On the face of it, Minidisc was the perfect format to replace the seriously obsolete Compact Cassette. It had most of the advantages of a non-linear optical format, with the convenience of a small tape. In fact, I spent many a happy hour duplicating my CD collection onto Minidisk simply because it was a handier format. But most people did the opposite, and copied their friend's CDs onto recordable CD blanks. And that, unfortunately, was a major factor in Minidisc's failure to catch on.

But it wasn't the only reason. Remember Napster, the file-sharing site that kick stated the MP3 revolution? The thing that the Minidisc very specifically didn't do was work with MP3s. It only worked with Sony's proprietary codec called ATRAC. So it very quickly became irrelevant. And that was that.

Except that it wasn't.

New millennium

The new millennium brought MDLP - a long play version of the format based on ATRAC 3. The new codec allowed better quality at standard recording times or twice the length at "medium" quality. In 2004, Sony launched Hi-MD, with a 1GB disc capacity and the ability - at last - to record uncompressed audio.

Meanwhile, away from the fickle consumer market, professionals absolutely loved Minidisc. It had all the features that you'd need if you were a sound recordist, sound designer, or - especially, in fact - if you worked for a radio station.

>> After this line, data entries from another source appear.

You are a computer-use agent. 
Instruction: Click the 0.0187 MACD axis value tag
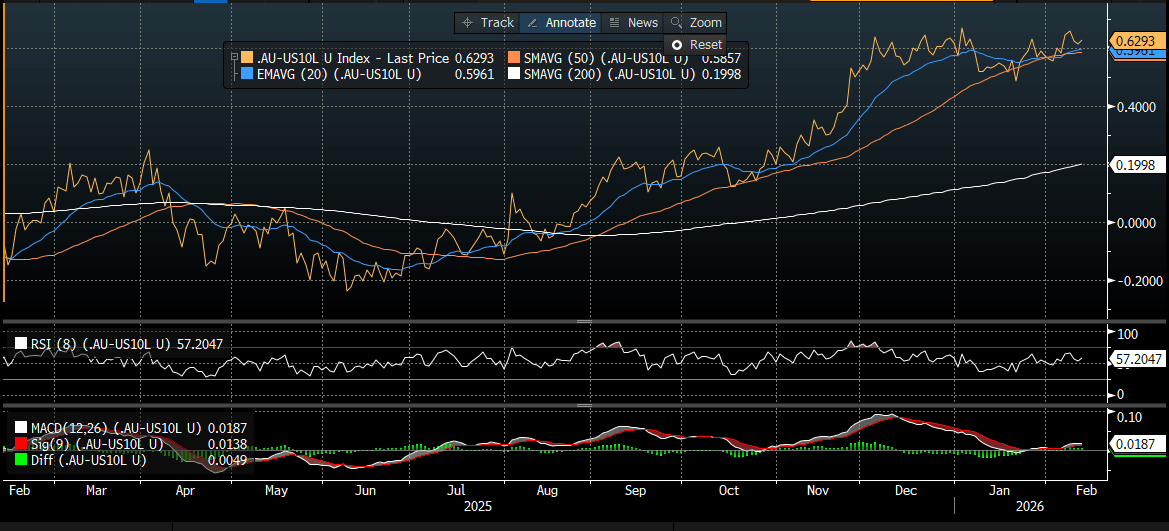(x=1135, y=444)
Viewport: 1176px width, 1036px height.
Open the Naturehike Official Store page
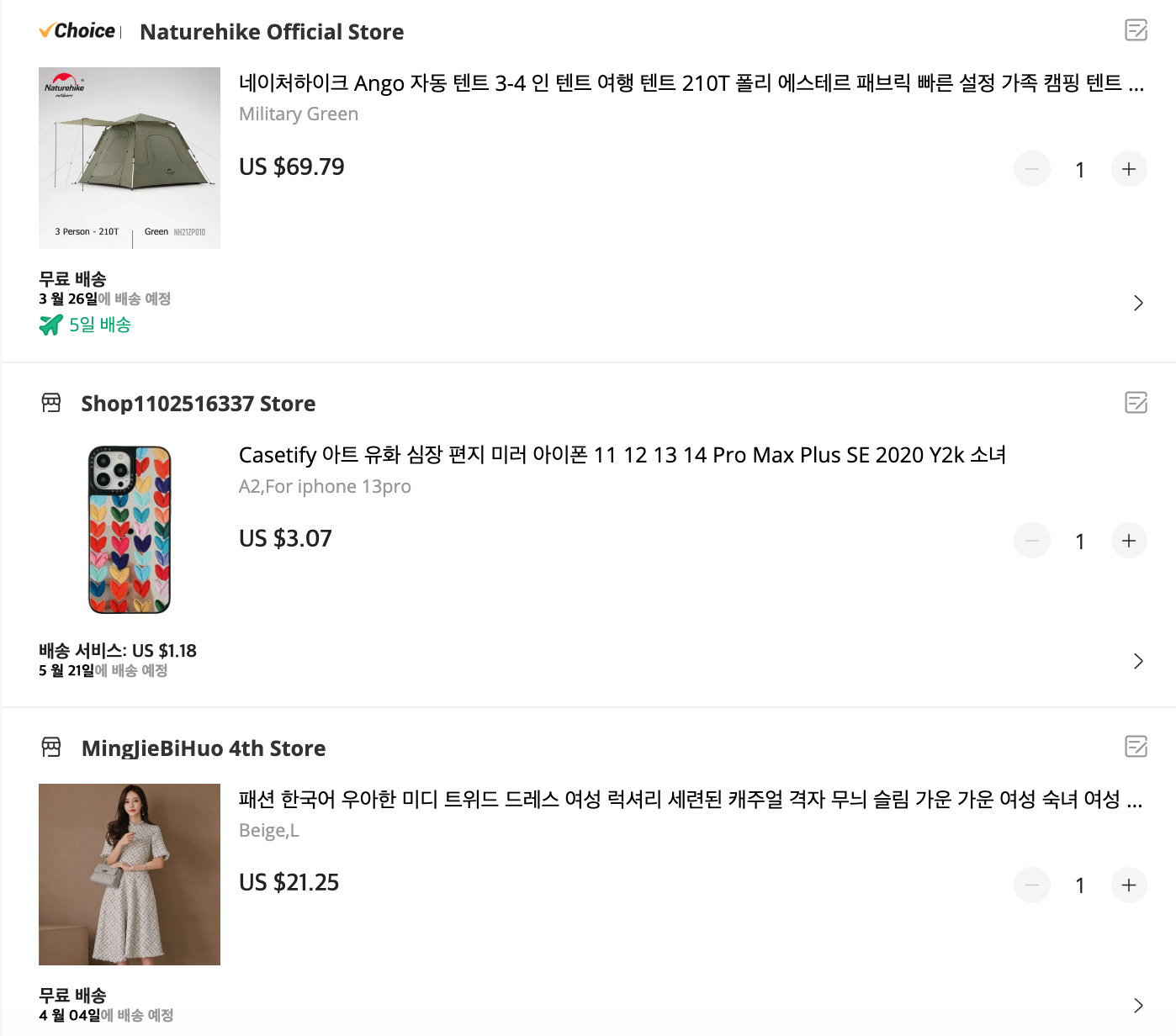tap(273, 32)
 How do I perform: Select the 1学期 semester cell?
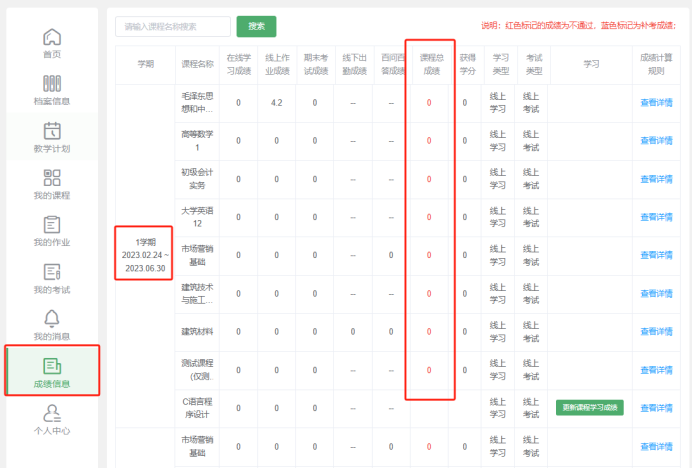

All kinds of professional variants sprung up and anyone with a working interest in audio invested heavily in the system. It was even popular with psychotherapists, who used it to record their sessions for training and compliance purposes.

Unstoppable rise of downloading

I'm not sure what I'm going to do with my vast Minidisc collection. I'm definitely not going to junk my three Minidisk devices, especially my portable version, which was a particularly lovely piece of miniature Sony engineering.

What I will do is remember what a plucky little format Minidisc actually was: a brave look into the digital future, whose promise was scuppered internally by its own unpopular audio codec choice, and externally by the unstoppable rise of MP3 - and an obscure, battery-powered device called an iPod.